Sim! O corpo no caixão era o dela. Não queríamos que fosse.
O velório se iniciou; do carro de som, saíram tão inacreditáveis palavras:
"A família Gazola anuncia o falecimento de Antônia Rossetti Gazola, mais conhecida como Dona Tunica. (...) O enterro será no dia 6/3 às 8h (...)"
Enterro... Enterrar a vó Tunica. Ah! Alguém estava fazendo uma brincadeira de mau gosto. Nós jamais deixaríamos a terra cobrir a nossa amada... Mas o corpo dela, gelado, com flores, com um rosário, gritava que a vó também fazia parte dos corpos mortais.

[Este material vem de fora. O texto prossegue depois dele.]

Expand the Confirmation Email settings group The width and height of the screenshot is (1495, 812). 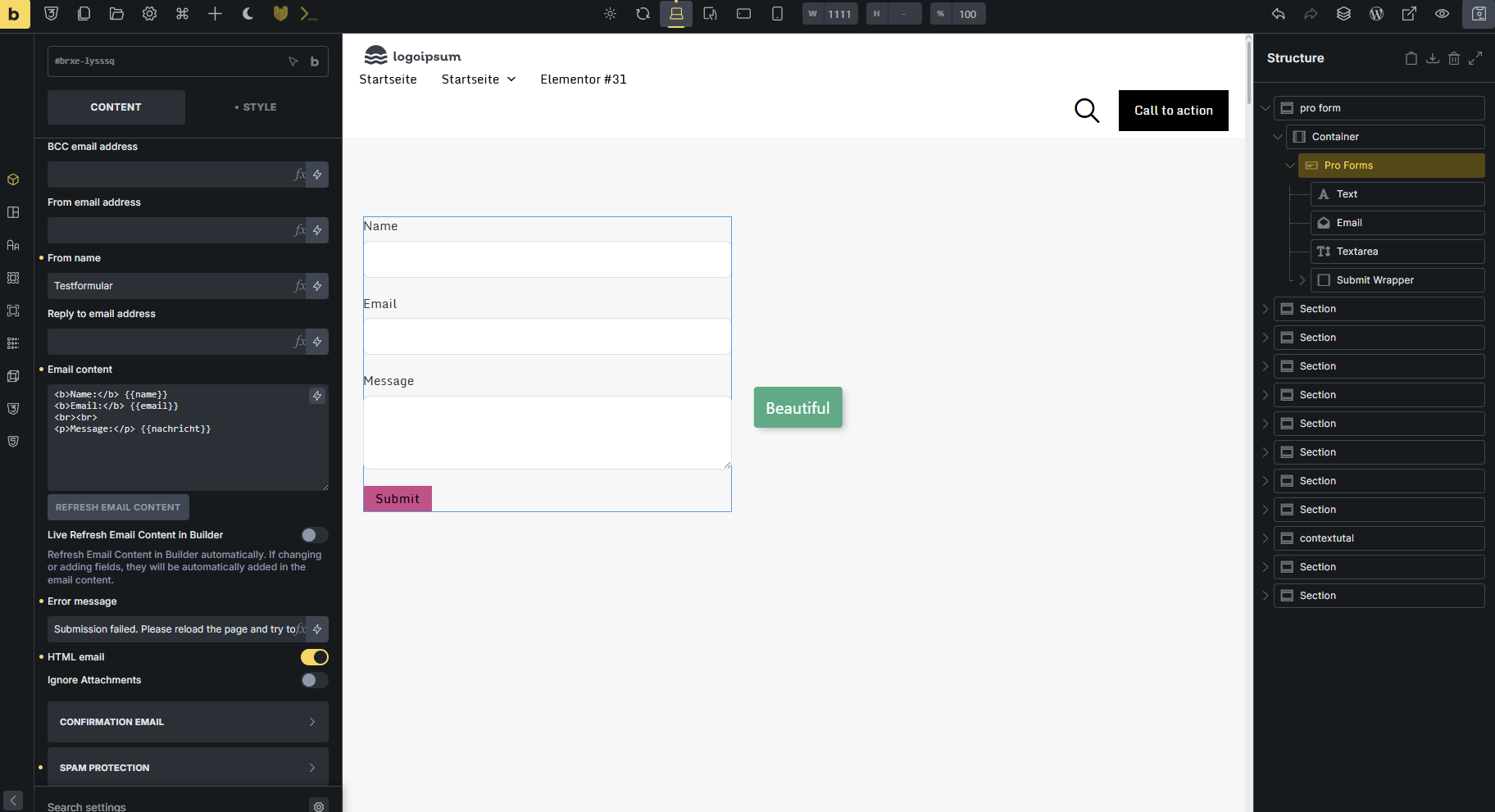tap(188, 722)
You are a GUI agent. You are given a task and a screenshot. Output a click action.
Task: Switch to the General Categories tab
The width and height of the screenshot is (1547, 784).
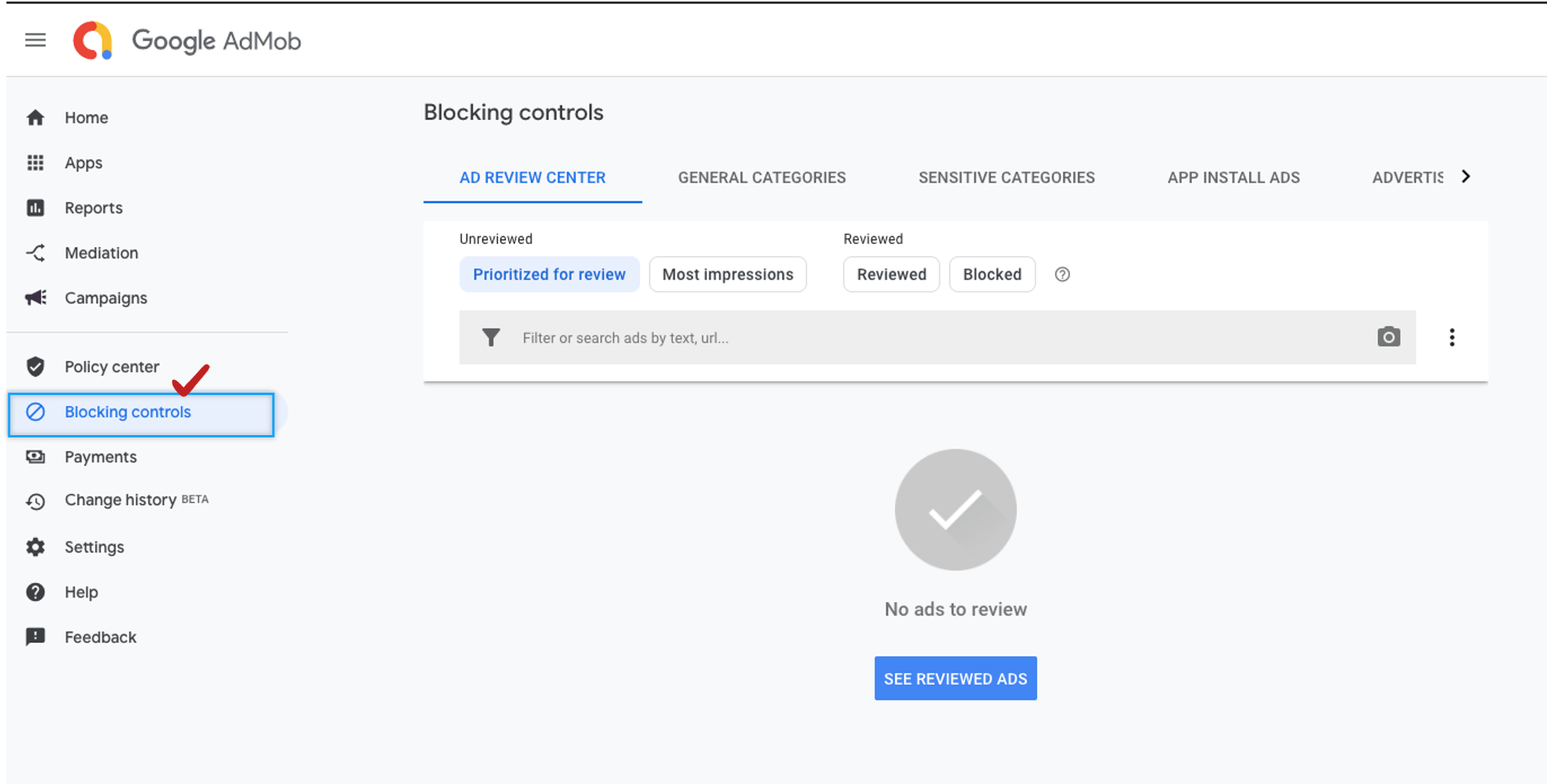(761, 178)
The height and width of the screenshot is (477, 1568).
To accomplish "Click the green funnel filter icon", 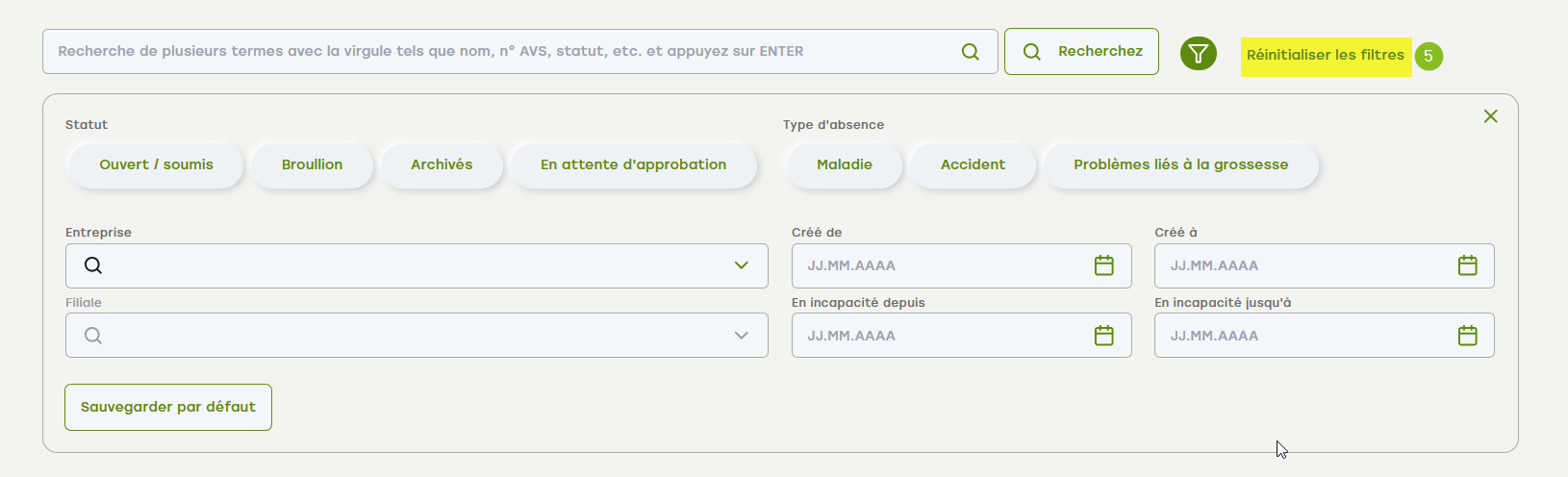I will tap(1198, 54).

O corpo mortal tão carregado da imortalidade, sustentada pela força das lembranças e do amor.
Muita dor, tristeza, pranto e, no decorrer da noite, risos, histórias e mais histórias da vó com seus netos.

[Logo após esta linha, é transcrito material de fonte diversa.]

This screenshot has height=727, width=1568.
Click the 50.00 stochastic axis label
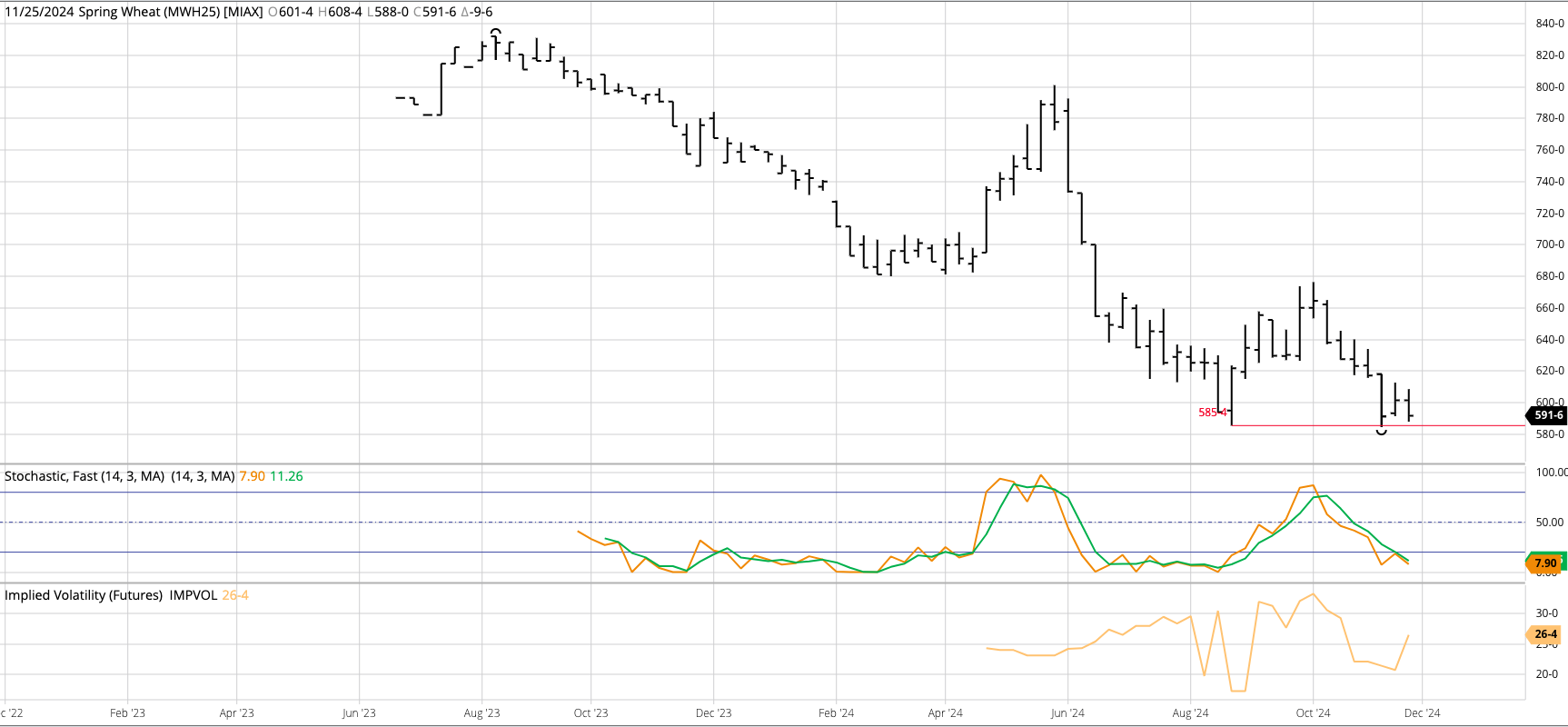(1549, 523)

Eu tinha 8 meses de idade, quando comecei a passar o dia todo na casa da vó. Meus pais trabalhavam e me buscavam à noite.
Ela sempre contava que eu assistia à novela dos gatinhos com ela e também que morria de medo de passar pelo portão da rua sozinha. Não me lembro disso, mas recordo-me do temor que tive quando, aos 5 anos, comecei a frequentar a pré-escola, na creche, que ficava quase em frente à casa da vó. Eu queria que o dia passasse muito rápido para eu ter certeza de que ela ainda existia ali do outro lado da rua.

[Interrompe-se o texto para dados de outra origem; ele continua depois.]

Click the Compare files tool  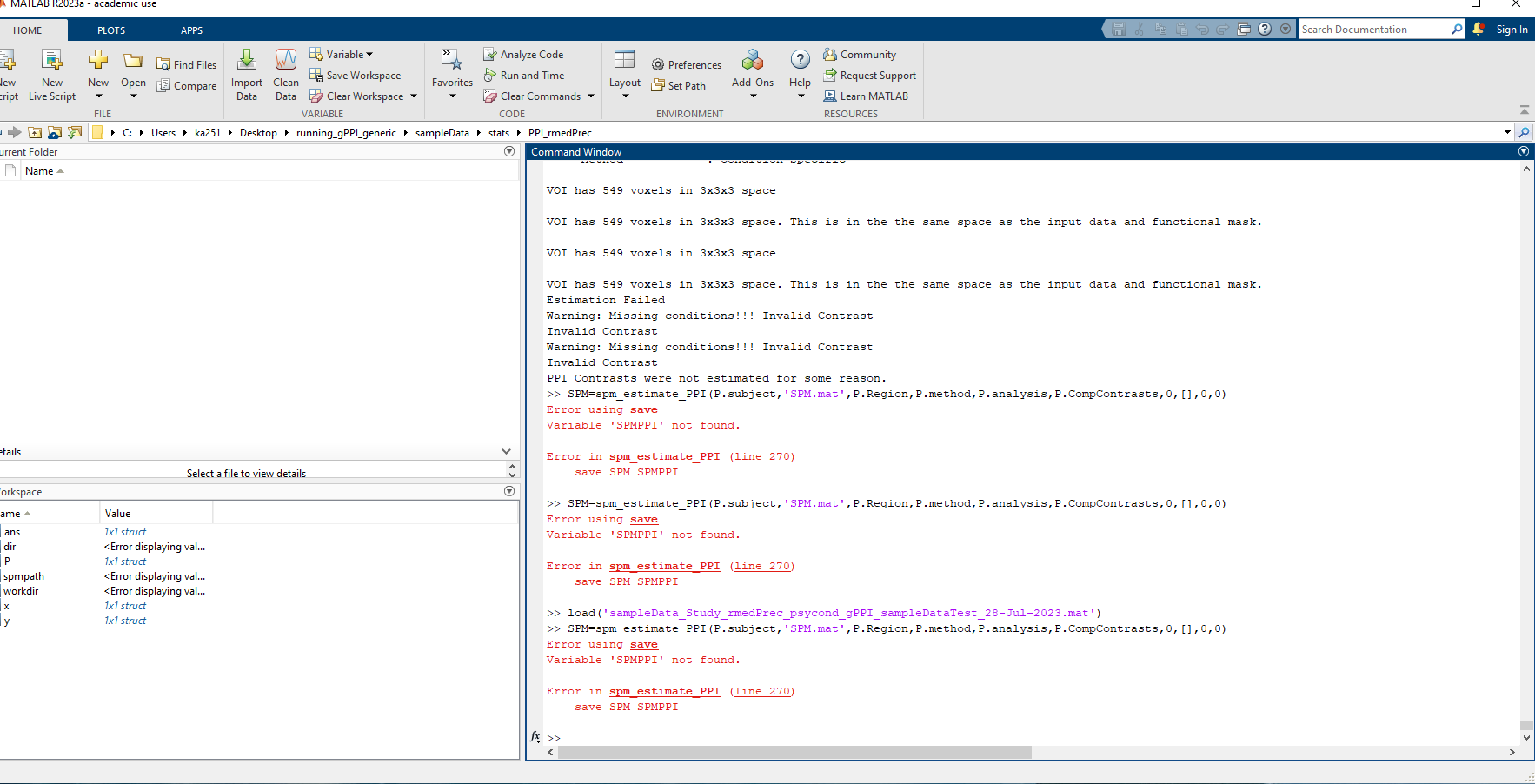coord(186,86)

Depois, descobri que, mesmo eu não passando o dia todo com a Dona Tunica, ela não sumiria. Que alívio!
Aos domingos, íamos à missa juntas. Eu não entendia muito bem tudo o que era falado pelo padre Franco, mas de uma coisa eu tinha a máxima certeza: "Oremos" significava: "Levantem". Ele dizia: "Oremos" e todos se levantavam... Passaram-se alguns anos para essa minha certeza ser substituída pelo entendimento do ritual.
Hoje o mesmo padre Franco rezou aos pés do corpo da vó. Ele não disse a tão marcante palavra, porém, assim que ele chegou perto do caixão, levantamo-nos... Lembrei-me das cenas dominicais e pensei que minha maluca certeza poderia ter um pouco de razão...
"Tudo dia, eu rezo proceis. Pro meus fio, pro meus neto... pa tudo, pa tudo." Imagino que tenhamos nos levantado de tantos tombos pelo amor da oração da vó.
E o amor dela também me fez amar as palavras. Quantas e quantas vezes ela ouvia minhas histórias inventadas e dava trela para eu prosseguir.
Num dia, sentados no chão da varanda, eu e meu primo contávamos para ela mais uma invenção literária. Ela disse:
__Que história mais sem pé, nem cabeça...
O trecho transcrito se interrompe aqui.